- [Task]: Rewrite the lines of the records below as a numbered list, skipping any blank lines and leaving the pictures out of your answer.

↓

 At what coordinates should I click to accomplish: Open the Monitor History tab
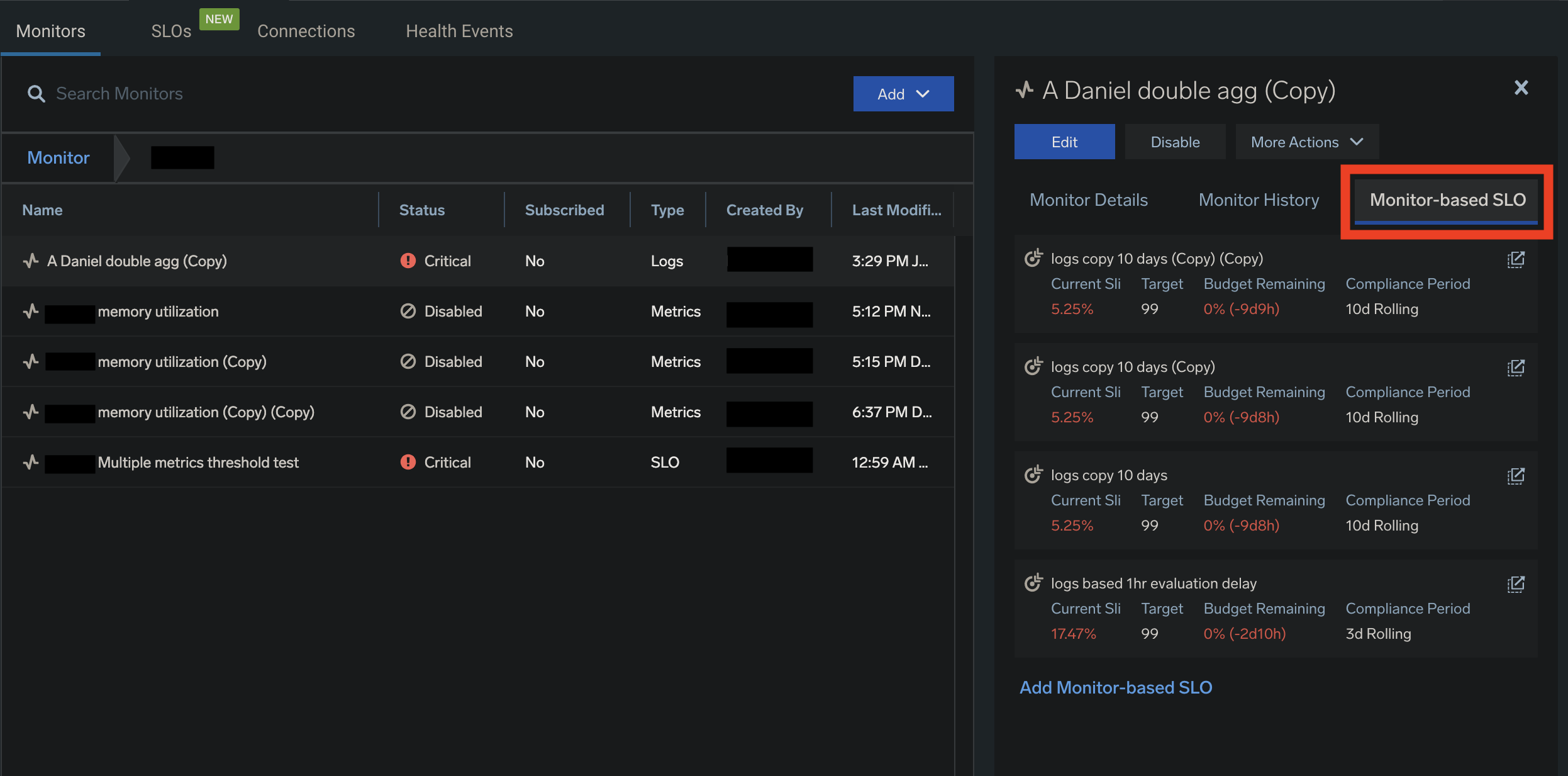1259,200
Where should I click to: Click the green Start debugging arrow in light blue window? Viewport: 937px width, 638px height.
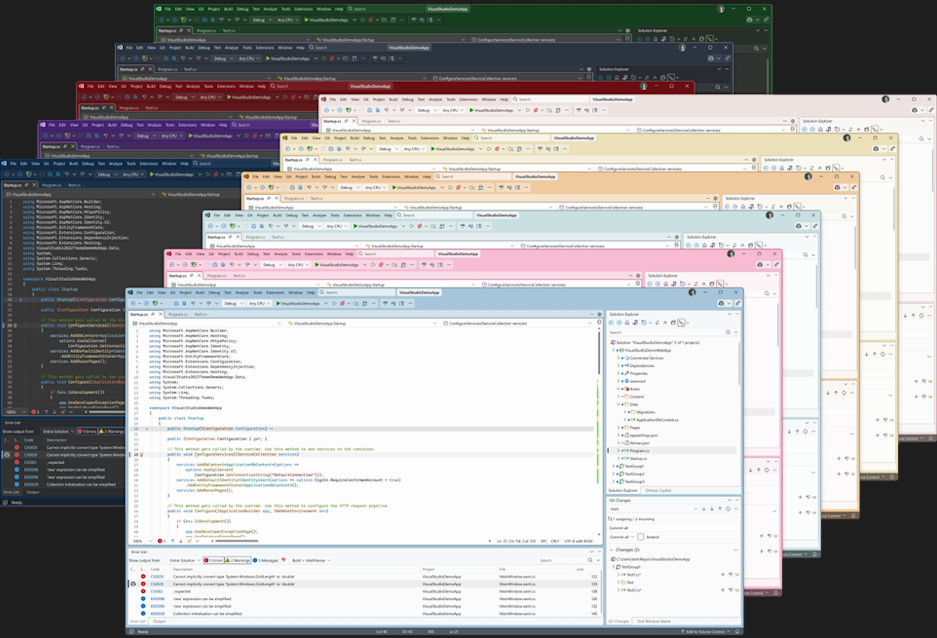point(277,303)
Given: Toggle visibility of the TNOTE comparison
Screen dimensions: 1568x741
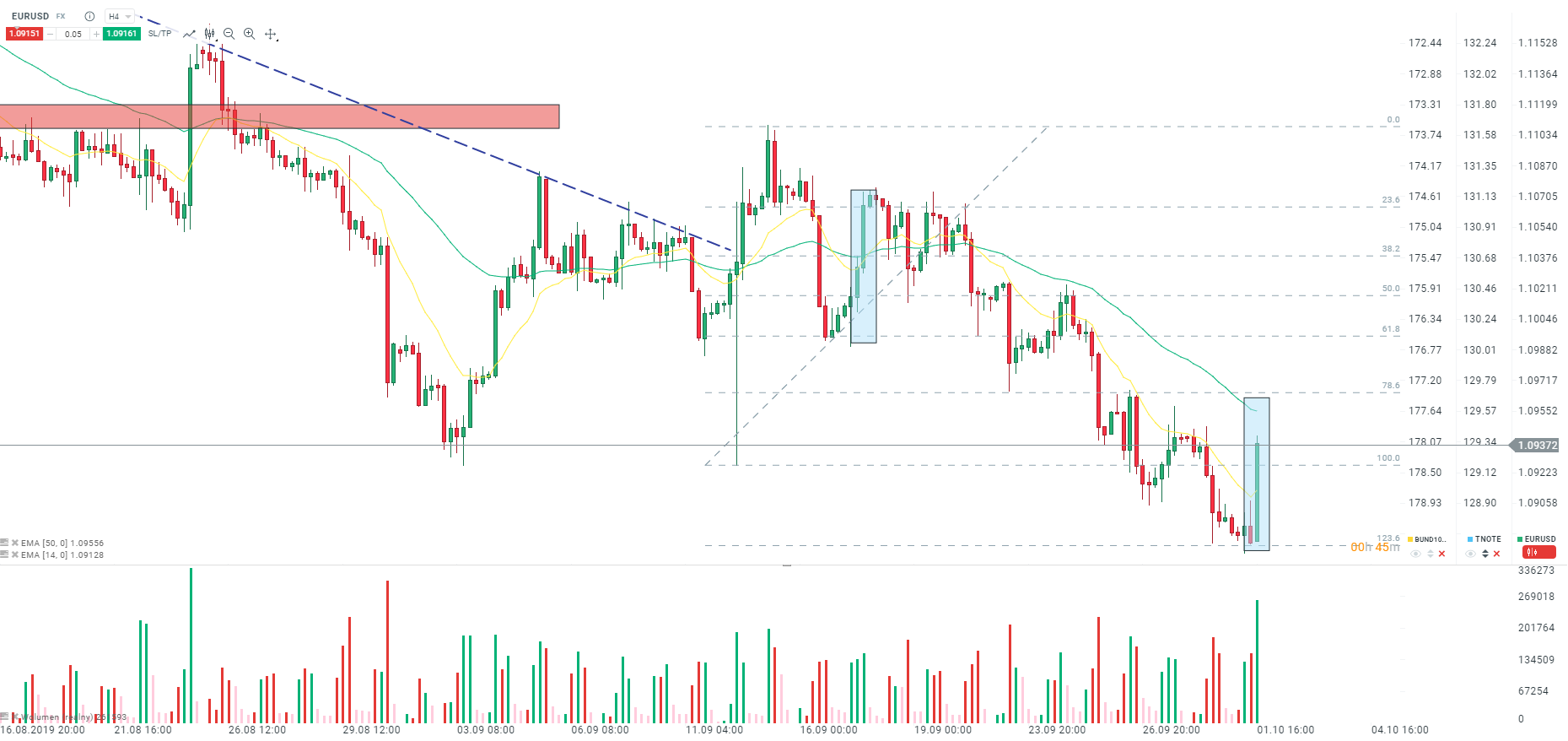Looking at the screenshot, I should [x=1470, y=554].
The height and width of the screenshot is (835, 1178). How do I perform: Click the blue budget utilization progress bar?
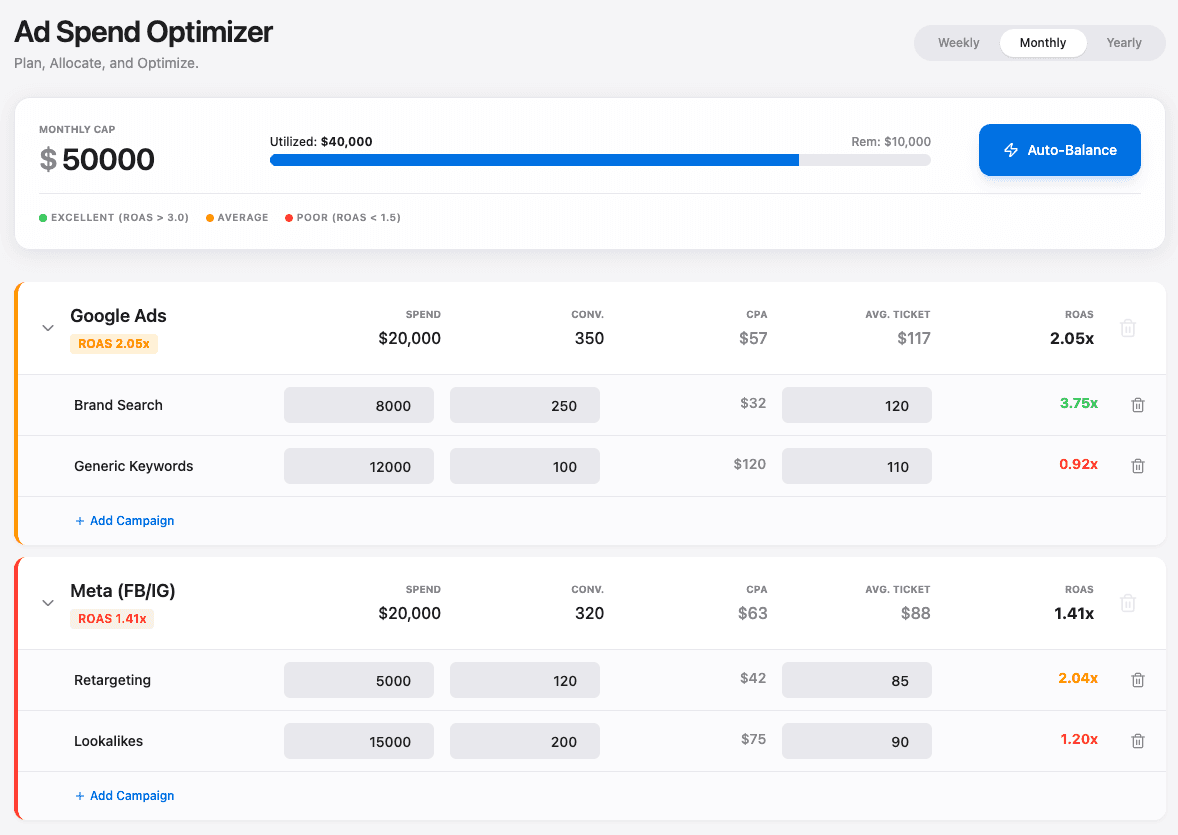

↑

- [Answer to the problem]:
1.  At what coordinates should I click to accomplish: Open the Monitor History tab
2. 1259,200
3. Where should I click to: Click the green Start debugging arrow in light blue window? Viewport: 937px width, 638px height.
4. point(277,303)
5. Given: Toggle visibility of the TNOTE comparison
6. Screen dimensions: 1568x741
7. Looking at the screenshot, I should [x=1470, y=554].
8. The height and width of the screenshot is (835, 1178). How do I perform: Click the blue budget utilization progress bar?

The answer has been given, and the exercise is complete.